# Start of RECORDED DATA

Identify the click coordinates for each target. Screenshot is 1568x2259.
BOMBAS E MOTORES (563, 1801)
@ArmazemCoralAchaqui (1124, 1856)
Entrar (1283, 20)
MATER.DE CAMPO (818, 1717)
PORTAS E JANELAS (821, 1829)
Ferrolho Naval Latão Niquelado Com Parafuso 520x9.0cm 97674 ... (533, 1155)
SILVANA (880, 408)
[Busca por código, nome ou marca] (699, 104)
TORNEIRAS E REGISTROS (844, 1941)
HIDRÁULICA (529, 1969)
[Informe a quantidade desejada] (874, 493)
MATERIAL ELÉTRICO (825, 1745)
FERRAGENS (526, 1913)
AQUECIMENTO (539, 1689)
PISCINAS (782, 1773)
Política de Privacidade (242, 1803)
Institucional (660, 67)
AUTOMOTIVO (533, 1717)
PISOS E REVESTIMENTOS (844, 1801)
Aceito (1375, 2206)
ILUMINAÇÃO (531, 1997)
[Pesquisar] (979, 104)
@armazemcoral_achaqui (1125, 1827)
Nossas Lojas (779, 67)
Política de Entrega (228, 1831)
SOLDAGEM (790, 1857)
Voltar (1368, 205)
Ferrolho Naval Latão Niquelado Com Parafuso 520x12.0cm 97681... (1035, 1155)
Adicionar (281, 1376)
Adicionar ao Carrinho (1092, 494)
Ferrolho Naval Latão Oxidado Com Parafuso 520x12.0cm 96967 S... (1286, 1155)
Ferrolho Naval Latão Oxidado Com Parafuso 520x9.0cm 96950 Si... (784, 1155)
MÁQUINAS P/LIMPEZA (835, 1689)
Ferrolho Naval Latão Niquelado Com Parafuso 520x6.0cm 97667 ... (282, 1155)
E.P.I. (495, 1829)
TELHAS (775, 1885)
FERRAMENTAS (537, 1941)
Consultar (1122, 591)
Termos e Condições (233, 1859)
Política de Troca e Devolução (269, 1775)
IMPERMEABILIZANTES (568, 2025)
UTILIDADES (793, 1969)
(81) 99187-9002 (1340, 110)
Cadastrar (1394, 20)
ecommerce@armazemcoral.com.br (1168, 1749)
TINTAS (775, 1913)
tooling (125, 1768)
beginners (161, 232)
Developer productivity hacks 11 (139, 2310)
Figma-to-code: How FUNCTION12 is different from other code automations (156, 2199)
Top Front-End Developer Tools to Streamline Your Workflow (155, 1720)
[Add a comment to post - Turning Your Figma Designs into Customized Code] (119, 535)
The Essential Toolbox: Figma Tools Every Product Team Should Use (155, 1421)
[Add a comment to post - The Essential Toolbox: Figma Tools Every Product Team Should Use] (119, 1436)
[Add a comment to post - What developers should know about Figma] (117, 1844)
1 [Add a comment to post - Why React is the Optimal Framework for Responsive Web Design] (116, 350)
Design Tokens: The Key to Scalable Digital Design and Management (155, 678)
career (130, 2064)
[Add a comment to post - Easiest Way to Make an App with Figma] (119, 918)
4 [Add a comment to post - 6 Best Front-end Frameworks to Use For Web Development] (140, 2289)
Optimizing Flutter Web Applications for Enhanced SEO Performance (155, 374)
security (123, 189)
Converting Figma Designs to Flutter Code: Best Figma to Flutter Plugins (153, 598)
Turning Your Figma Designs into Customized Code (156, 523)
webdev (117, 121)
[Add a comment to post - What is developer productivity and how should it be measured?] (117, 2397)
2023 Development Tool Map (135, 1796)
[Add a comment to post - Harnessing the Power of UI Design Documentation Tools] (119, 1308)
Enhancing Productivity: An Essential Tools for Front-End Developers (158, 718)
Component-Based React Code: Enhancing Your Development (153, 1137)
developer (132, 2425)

# End of RECORDED DATA

Scale the stretch from the line containing "[Add a comment to post - Easiest" through the end of the material, including both of those lines and nothing else. Rewrite each of these lines in full with its request, and multiply every coordinate in the answers by 1.15, rounding to whole numbers with halves rounded up.

[Add a comment to post - Easiest Way to Make an App with Figma] (137, 1056)
4 [Add a comment to post - 6 Best Front-end Frameworks to Use For Web Development] (161, 2632)
Optimizing Flutter Web Applications for Enhanced SEO Performance (178, 430)
security (141, 217)
Converting Figma Designs to Flutter Code: Best Figma to Flutter Plugins (176, 688)
Turning Your Figma Designs into Customized Code (179, 601)
webdev (135, 139)
[Add a comment to post - What is developer productivity and how should it be measured?] (135, 2757)
2023 Development Tool Map (155, 2065)
[Add a comment to post - Harnessing the Power of UI Design Documentation Tools] (137, 1504)
Enhancing Productivity: An Essential Tools for Front-End Developers (182, 826)
Component-Based React Code: Enhancing Your Development (176, 1308)
developer (152, 2789)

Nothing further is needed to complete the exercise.